WORK ORDER: Restate every record exactly as it is written, while omitting the pictures it holds.

DATASET CONTENT:
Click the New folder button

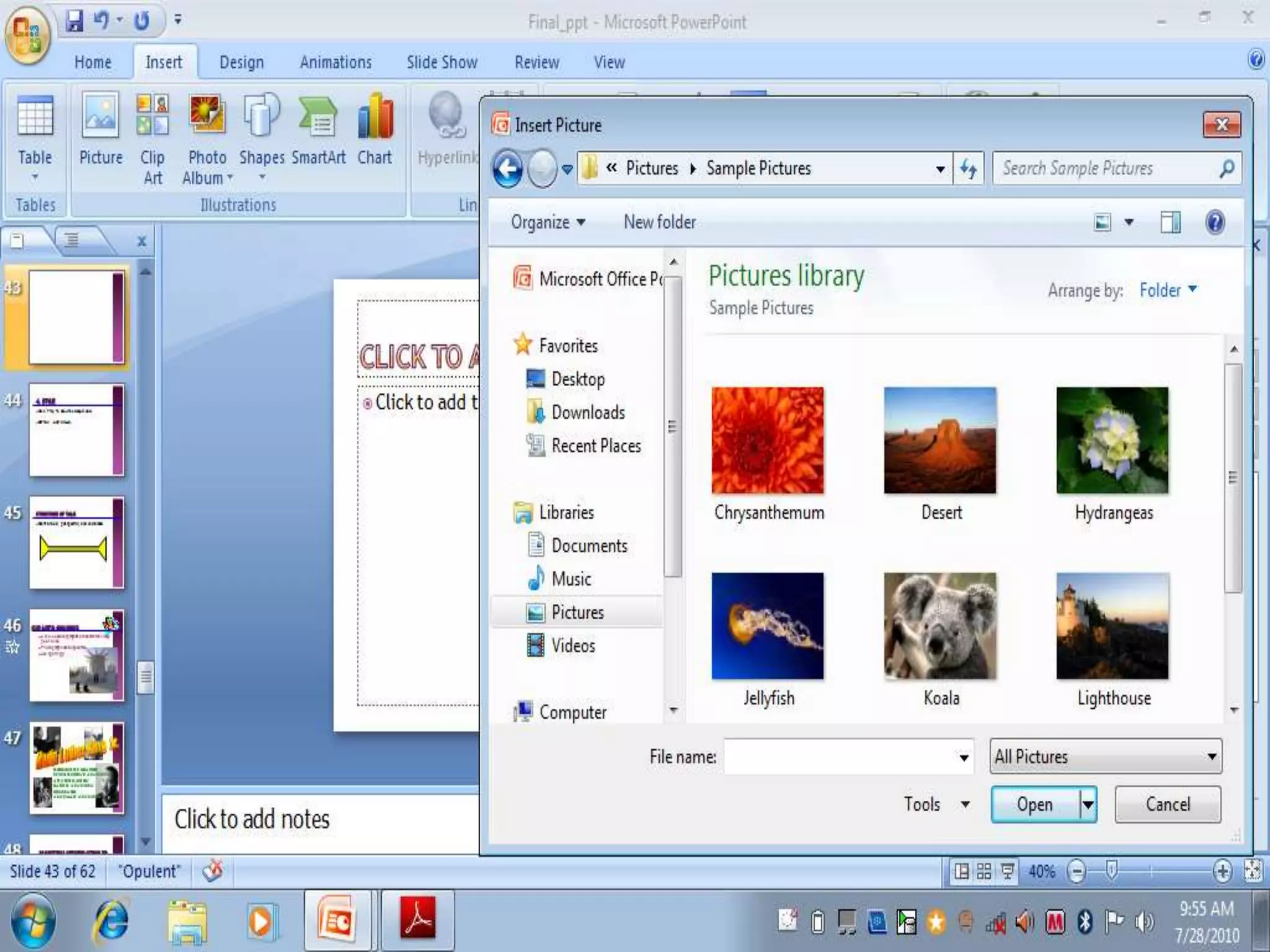(x=659, y=222)
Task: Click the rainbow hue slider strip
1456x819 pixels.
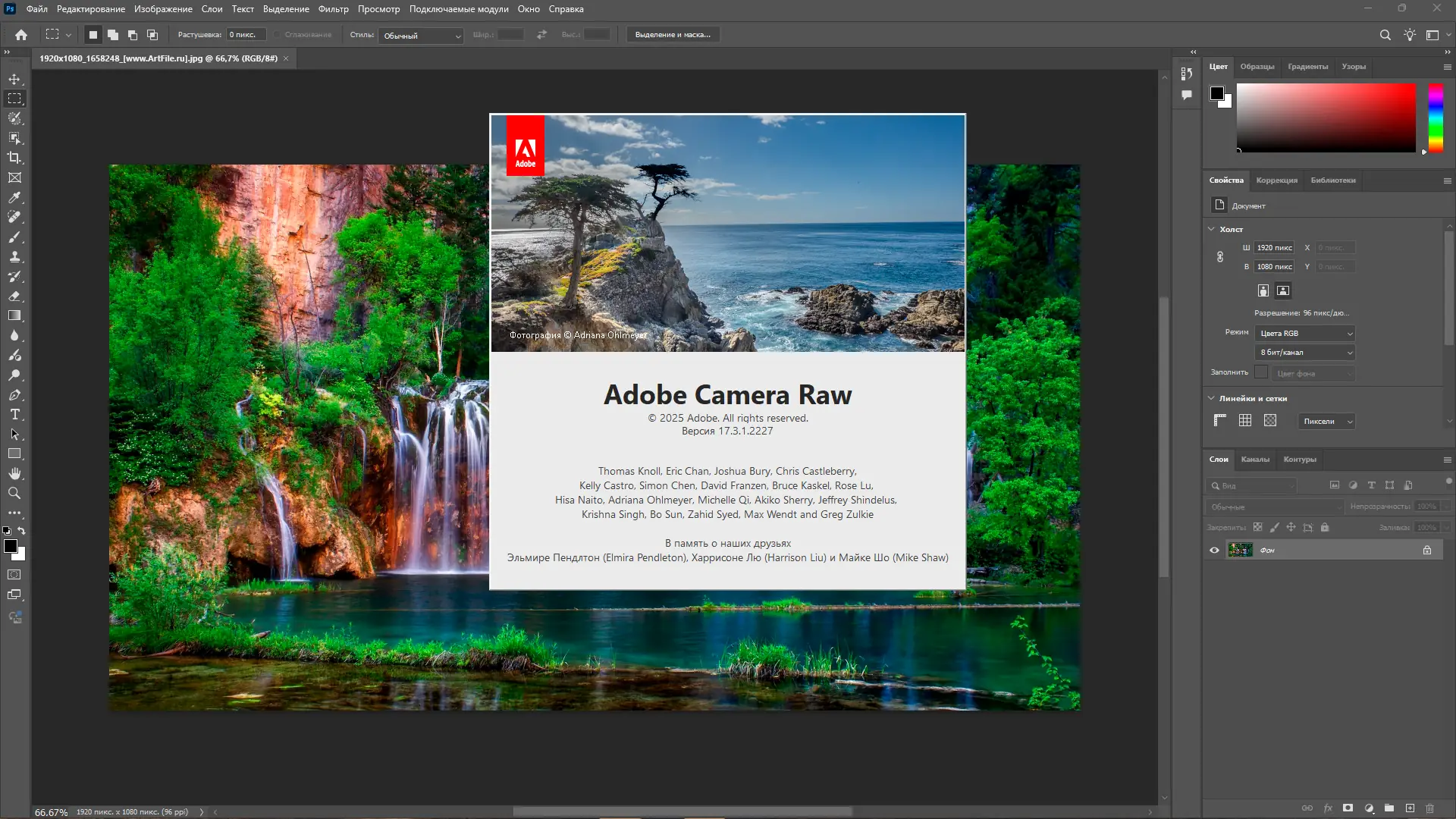Action: click(1436, 118)
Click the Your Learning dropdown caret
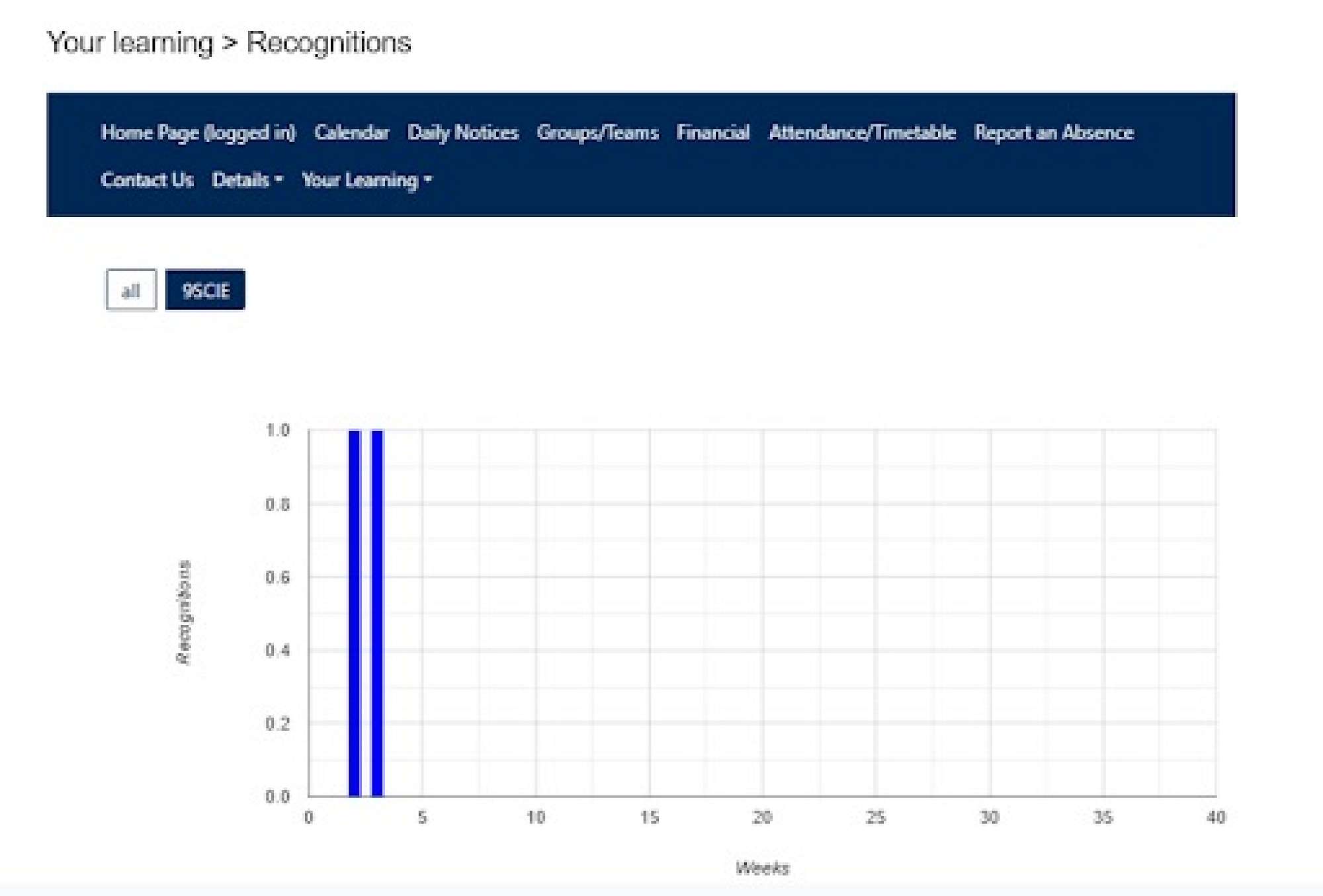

TASK SOLUTION:
Click the New folder button

(x=659, y=222)
Task: Click the rainbow hue slider strip
1456x819 pixels.
Action: click(1436, 118)
Click the Your Learning dropdown caret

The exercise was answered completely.